Prime Minister Antti Rinne’s sartorial habits, health, policy opinions and backroom manoeuvres are all in the news this week after a new authorised biography was published.
The book is by journalists Lauri Nurmi and Matti Mörttinen and covers Rinne’s journey to lead the government from childhood to the present day.
One story to emerge is that Rinne is positive about allowing Muslim congregations the same right to tax their members as Finland’s established religious denominations, as they have raised the issue in discussions with him.
"It shows that they want to integrate into society by themselves gathering resources to fund their operations," said Rinne in the book, adding that such a model could also prevent foreign funding of Islamic communities in Finland.
Helsingin Sanomat reports that the book also notes that while he was recovering from pneumonia and a heart attack earlier this year, Rinne asked an advisor if he might attend election debates in a wheelchair as former US President Woodrow Wilson did.
"Antti, you are not Wilson," he was told, and given a deadline to recover or the party would need to choose a successor to fight April’s election.
That ultimatum gave him additional motivation to recover, according to the book, and he was better in time to fight and win the election.
Ilta-Sanomat also has a story on his habit of buying his suits from fairly downmarket outlets near his home in the Päijät-Häme region, right up until he was Prime Minister and got marched to a swankier Helsinki outlet to purchase five near-identical blue suits and one black one.

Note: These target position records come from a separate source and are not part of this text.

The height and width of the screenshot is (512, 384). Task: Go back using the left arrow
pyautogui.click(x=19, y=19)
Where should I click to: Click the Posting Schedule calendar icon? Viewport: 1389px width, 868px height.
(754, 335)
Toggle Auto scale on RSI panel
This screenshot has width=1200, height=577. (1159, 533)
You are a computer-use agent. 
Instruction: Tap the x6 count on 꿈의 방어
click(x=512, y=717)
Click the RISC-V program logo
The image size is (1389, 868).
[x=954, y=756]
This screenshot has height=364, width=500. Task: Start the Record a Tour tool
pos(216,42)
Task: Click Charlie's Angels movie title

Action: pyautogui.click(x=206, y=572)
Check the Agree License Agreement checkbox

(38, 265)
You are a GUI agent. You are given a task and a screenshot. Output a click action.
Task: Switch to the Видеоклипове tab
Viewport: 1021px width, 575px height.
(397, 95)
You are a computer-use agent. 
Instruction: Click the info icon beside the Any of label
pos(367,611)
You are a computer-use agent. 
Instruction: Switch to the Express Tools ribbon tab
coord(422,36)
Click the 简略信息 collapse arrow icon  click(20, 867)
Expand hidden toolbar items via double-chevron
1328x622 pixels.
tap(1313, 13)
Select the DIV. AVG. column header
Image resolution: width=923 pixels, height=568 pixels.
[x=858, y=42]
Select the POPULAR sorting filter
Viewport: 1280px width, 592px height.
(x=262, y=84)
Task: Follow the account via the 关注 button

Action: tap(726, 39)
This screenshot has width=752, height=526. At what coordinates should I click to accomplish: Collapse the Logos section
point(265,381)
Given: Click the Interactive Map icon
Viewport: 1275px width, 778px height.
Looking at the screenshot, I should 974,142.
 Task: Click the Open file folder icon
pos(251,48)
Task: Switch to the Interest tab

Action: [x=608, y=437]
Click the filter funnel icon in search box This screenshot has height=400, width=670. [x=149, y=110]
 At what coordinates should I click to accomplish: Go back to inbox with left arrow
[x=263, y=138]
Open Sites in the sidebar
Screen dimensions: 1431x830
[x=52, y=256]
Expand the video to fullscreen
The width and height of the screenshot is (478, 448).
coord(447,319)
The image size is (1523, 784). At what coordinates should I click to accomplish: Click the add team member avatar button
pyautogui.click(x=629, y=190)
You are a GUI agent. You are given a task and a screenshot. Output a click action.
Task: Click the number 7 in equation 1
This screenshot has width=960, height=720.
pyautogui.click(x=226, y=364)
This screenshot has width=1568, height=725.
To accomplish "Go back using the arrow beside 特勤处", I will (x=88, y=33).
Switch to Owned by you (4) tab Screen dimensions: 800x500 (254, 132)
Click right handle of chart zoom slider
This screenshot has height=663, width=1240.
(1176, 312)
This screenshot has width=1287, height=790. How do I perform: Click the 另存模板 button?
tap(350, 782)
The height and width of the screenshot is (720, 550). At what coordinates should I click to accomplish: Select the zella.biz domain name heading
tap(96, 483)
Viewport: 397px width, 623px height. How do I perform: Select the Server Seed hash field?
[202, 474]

"When I have clothes I like, I keep them so long they wear out," said Rinne.
Nokia shares tumble
It was a bad day for Nokia on Thursday, as they announced their third quarter results and said that they would not be paying a dividend this - or next - quarter.
The company’s share price tumbled on the Helsinki stock exchange, and that prompted Taloussanomat to wonder how much money individual, well-known shareholders had lost on what the paper termed 'Black Thursday'.
Nokia is of course a very popular share in Finland that enriched large numbers of people in the 1990s, so the paper’s list of MPs and celebrities is pretty long.
Some suggest that the price has fallen so it might be time for (other people) to buy the stock, but it remains to be seen if that will happen.
Business daily Kauppalehti took a different tack, wondering just how the company could have done so badly. The paper suggests that somebody might be willing to supply 5g networks at any price, undercutting Nokia and Swedish rival Ericsson.
That only leaves one company in the same market who might be the lower-cost provider: Chinese state-owned Huawei.
How dull is Helsinki?
Ilta-Sanomat picks up a story from Russian outlet Ria Novosti detailing the results of a poll of Russian tourists.
The somewhat surprising result? Helsinki is the dullest town in Europe, according to 30 percent of respondents.
The biggest problems for the Finnish capital were the weather and the lack of sights to see, according to the pollsters.
In second spot was Bratislava, and the third snoozefest vacation spot was the Czech spa town of Karlovy Vary.
IS notes that the provocative results did draw a reaction on social media from Saint Petersburg residents, who share a very similar climate at least with Helsinki.
“It’s not boring, just peaceful,” said one quoted in IS.